◆ Directive
Render every line of the material below as a Markdown table with the columns Row and Line, skipping blank lines. Omit the pictures.

*** Data to use ***

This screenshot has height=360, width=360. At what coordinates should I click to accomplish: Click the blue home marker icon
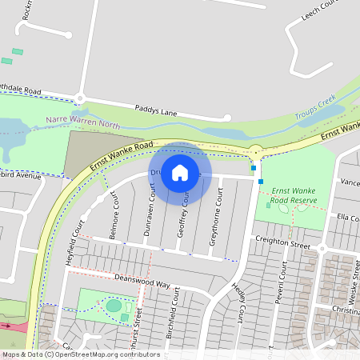[x=180, y=173]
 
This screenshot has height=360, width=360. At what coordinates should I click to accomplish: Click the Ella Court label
[x=348, y=218]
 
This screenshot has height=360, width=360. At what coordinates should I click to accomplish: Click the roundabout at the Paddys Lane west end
[x=80, y=98]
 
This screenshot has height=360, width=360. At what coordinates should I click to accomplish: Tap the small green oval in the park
[x=114, y=306]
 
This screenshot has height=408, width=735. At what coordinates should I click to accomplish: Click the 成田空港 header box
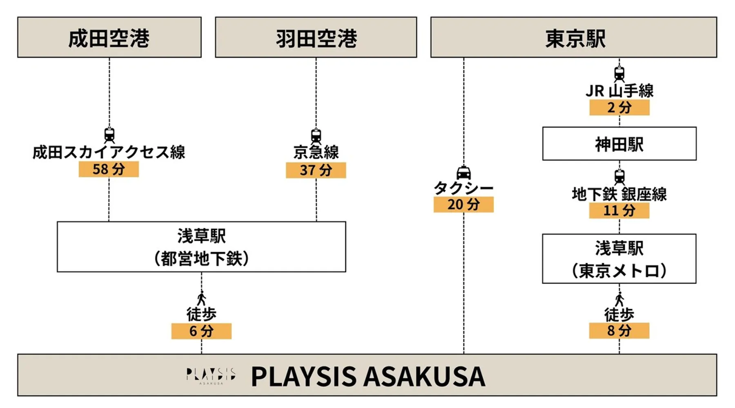pos(109,38)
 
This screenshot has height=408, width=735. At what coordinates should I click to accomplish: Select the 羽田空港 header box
pos(316,38)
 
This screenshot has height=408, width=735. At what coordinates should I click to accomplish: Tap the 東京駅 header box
pos(573,38)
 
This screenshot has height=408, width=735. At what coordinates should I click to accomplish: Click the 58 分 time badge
pos(109,169)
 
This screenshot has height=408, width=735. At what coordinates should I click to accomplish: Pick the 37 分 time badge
pos(316,170)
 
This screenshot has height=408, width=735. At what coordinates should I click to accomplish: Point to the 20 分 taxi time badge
pos(463,204)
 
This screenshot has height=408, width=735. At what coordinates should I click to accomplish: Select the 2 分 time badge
pos(619,108)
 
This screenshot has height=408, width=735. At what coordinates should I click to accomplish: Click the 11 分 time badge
pos(619,211)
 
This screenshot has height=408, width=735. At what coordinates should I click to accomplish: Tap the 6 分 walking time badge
pos(201,331)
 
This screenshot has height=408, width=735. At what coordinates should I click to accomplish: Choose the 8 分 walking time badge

***

◆ Task output
| Row | Line |
|---|---|
| 1 | This screenshot has height=360, width=360. At what coordinates should I click to accomplish: Click the blue home marker icon |
| 2 | [x=180, y=173] |
| 3 | This screenshot has height=360, width=360. At what coordinates should I click to accomplish: Click the Ella Court label |
| 4 | [x=348, y=218] |
| 5 | This screenshot has height=360, width=360. At what coordinates should I click to accomplish: Click the roundabout at the Paddys Lane west end |
| 6 | [x=80, y=98] |
| 7 | This screenshot has height=360, width=360. At what coordinates should I click to accomplish: Tap the small green oval in the park |
| 8 | [x=114, y=306] |
| 9 | This screenshot has height=408, width=735. At what coordinates should I click to accomplish: Click the 成田空港 header box |
| 10 | pos(109,38) |
| 11 | This screenshot has height=408, width=735. At what coordinates should I click to accomplish: Select the 羽田空港 header box |
| 12 | pos(316,38) |
| 13 | This screenshot has height=408, width=735. At what coordinates should I click to accomplish: Tap the 東京駅 header box |
| 14 | pos(573,38) |
| 15 | This screenshot has height=408, width=735. At what coordinates should I click to accomplish: Click the 58 分 time badge |
| 16 | pos(109,169) |
| 17 | This screenshot has height=408, width=735. At what coordinates should I click to accomplish: Pick the 37 分 time badge |
| 18 | pos(316,170) |
| 19 | This screenshot has height=408, width=735. At what coordinates should I click to accomplish: Point to the 20 分 taxi time badge |
| 20 | pos(463,204) |
| 21 | This screenshot has height=408, width=735. At what coordinates should I click to accomplish: Select the 2 分 time badge |
| 22 | pos(619,108) |
| 23 | This screenshot has height=408, width=735. At what coordinates should I click to accomplish: Click the 11 分 time badge |
| 24 | pos(619,211) |
| 25 | This screenshot has height=408, width=735. At what coordinates should I click to accomplish: Tap the 6 分 walking time badge |
| 26 | pos(201,331) |
| 27 | This screenshot has height=408, width=735. At what coordinates should I click to accomplish: Choose the 8 分 walking time badge |